Element and text position data:
========

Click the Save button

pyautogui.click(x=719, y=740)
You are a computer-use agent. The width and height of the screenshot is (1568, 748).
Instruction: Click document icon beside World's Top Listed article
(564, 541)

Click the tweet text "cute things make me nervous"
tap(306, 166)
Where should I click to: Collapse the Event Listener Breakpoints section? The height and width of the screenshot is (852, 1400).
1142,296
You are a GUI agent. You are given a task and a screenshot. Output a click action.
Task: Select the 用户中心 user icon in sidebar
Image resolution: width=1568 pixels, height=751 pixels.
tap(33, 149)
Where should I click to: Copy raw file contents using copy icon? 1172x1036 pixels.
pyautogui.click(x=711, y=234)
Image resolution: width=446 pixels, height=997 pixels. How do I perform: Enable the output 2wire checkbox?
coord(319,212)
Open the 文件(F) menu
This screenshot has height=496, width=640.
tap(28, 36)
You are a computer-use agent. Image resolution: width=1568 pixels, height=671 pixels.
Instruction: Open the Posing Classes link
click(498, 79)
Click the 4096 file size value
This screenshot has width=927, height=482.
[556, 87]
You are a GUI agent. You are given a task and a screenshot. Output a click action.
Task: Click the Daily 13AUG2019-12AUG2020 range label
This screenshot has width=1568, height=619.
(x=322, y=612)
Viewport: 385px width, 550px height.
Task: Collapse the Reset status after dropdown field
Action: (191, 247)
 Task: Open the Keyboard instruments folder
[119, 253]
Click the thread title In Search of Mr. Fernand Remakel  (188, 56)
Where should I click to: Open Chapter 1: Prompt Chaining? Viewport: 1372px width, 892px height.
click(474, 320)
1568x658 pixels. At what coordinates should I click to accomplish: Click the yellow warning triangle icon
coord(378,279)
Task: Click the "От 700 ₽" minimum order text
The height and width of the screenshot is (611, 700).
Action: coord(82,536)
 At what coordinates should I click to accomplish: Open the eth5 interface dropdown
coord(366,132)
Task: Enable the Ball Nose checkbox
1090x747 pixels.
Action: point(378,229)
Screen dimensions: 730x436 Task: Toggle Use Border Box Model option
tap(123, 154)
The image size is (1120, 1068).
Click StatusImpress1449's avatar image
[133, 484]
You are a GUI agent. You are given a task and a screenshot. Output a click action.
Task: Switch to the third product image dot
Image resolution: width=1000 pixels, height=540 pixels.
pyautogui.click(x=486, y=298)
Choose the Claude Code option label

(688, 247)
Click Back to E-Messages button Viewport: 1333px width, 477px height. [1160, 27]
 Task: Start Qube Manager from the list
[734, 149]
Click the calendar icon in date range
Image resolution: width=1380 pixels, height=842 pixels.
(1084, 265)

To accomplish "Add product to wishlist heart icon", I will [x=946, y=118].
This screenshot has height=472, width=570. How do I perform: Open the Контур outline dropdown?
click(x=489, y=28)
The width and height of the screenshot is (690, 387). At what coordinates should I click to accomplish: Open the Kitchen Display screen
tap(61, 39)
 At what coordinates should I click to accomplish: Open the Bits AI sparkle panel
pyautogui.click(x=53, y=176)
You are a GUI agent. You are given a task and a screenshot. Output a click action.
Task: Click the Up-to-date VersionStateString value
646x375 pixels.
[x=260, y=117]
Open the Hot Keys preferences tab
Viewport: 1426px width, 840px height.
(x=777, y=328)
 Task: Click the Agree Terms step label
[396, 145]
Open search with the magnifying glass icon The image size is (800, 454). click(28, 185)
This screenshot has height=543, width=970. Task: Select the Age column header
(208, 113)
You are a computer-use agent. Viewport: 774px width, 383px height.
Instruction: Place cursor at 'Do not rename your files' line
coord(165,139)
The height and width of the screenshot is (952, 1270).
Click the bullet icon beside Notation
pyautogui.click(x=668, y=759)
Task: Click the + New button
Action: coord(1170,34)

========

- **To do**: Copy every line of the entries from the one containing "Choose the Claude Code option label" down to the one containing "(1084, 265)", including both. Keep the requests unchanged, but multiply each coordinate in the answers by 2.2 and round to a whole number, with halves rounded up.

- **Result for this task**:
Choose the Claude Code option label

(1514, 543)
Click Back to E-Messages button Viewport: 1333px width, 477px height. [2552, 59]
 Task: Start Qube Manager from the list
[1615, 328]
Click the calendar icon in date range
Image resolution: width=1380 pixels, height=842 pixels.
(2385, 583)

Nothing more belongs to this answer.